• What you have to do: Please repeat exactly the lines from the one containing "Viewport: 376px width, 602px" to the end of the entries below, both included, and omit all pictures.

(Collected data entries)
--- START ---
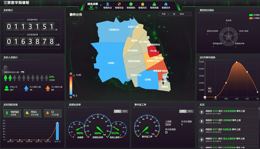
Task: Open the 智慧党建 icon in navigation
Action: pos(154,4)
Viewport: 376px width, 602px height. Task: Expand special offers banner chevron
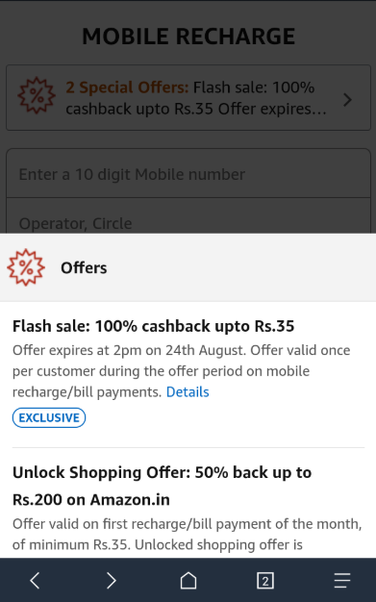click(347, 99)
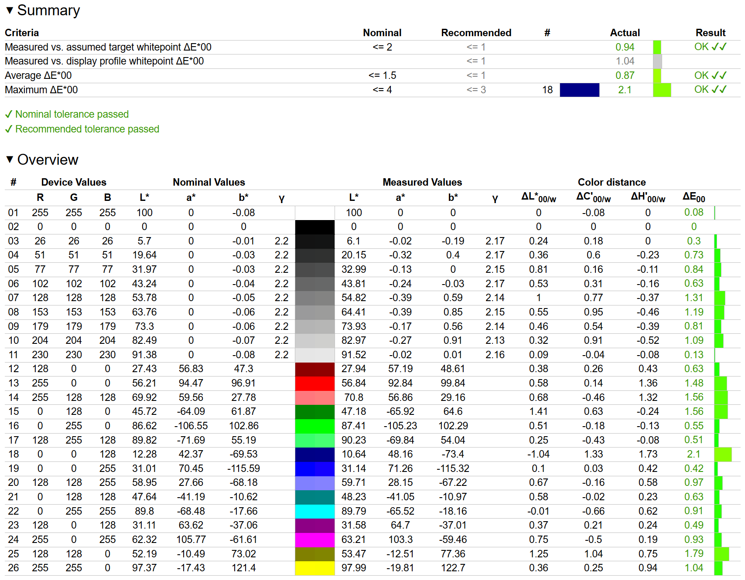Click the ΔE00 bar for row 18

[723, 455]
--- END ---
• Written response:
Viewport: 376px width, 602px height. Task: Expand special offers banner chevron
click(347, 99)
Click the ΔE00 bar for row 18

[723, 455]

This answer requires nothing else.